David Dubinski
David Dubinski

Reputation: 13

Generating proper CSV files

I'm having a problem programmatically generating a proper CSV file that is then downloaded by the user and opened in excel in my ASP.NET project. Excel seems to open the file properly but when I go to “save as” it defaults to Unicode text. I understand that CSV is basically a text file but if you try creating a CSV in Excel, saving, and then going to save as it will default the save as type to CSV. Therefore I believe something extra is being saved along with the file. I’ve made sure the HTTP header context-type is set to “text/csv” so I am sure that the response is correct to the user.

Upvotes: 1

Views: 303

Answers (3)

Cory Nelson
Cory Nelson

Reputation: 29981

We generate a lot of CSV where I work, and I've noticed this a lot. There's a really good chance that your file is just fine.
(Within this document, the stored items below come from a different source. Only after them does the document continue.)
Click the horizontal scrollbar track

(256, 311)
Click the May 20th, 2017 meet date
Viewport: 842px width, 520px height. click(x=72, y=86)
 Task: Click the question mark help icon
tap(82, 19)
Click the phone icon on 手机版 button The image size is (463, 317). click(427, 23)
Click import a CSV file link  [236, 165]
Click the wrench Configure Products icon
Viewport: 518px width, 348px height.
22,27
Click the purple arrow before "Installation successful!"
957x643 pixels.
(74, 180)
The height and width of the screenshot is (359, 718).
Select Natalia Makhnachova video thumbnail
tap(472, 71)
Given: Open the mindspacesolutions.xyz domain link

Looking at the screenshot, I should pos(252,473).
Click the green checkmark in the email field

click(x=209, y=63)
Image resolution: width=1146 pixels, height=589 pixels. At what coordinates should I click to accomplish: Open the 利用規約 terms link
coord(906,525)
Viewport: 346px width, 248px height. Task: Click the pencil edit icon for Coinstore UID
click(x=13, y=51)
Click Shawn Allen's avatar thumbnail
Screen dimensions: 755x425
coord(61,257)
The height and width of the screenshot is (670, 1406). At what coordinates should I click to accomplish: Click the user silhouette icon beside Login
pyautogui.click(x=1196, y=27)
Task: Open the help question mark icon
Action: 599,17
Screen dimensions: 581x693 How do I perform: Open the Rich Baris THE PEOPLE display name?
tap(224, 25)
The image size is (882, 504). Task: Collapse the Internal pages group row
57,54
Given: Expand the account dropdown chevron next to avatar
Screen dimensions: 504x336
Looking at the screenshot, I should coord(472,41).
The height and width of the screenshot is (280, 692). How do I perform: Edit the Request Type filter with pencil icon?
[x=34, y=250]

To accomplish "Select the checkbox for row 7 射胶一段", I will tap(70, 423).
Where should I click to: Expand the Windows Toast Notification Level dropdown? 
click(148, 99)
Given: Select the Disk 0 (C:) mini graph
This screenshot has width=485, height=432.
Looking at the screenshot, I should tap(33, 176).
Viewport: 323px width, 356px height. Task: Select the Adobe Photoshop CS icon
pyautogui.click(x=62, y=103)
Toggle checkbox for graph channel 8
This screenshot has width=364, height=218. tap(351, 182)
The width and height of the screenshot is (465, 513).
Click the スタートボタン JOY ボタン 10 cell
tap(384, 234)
The problem with CSV is that it's not defined by any standard, so every app interprets it slightly different. Excel probably does this for any CSV file which isn't precisely in its preferred format.

Maybe Excel expects CSV to be ASCII, and you've got a UTF BOM in the file which makes it decide tab-delimited "Unicode text" is a better fit.

Upvotes: 2

Alex Filipovici
Alex Filipovici

Reputation: 32561

This should work:

protected void btnDownload_Click(object sender, EventArgs e)
{
    Response.AddHeader("Content-Disposition", "attachment;filename=myfilename.csv");
    Response.ContentType = "text/csv";
    Response.Write("1;computer;1000");
    Response.End();
}

Upvotes: 1

Ram Rajamony
Ram Rajamony

Reputation: 1723

Have you looked at a binary dump of the file to make sure the file being downloaded is identical to the file you're looking at locally? There could be different line terminators being used (e.g. ) that might be causing Excel to tolerantly read it in and display it, but default to saving it as unicode text.

On a Linux (or cygwin) system, using "od -a -x" will tell you how the file is made up.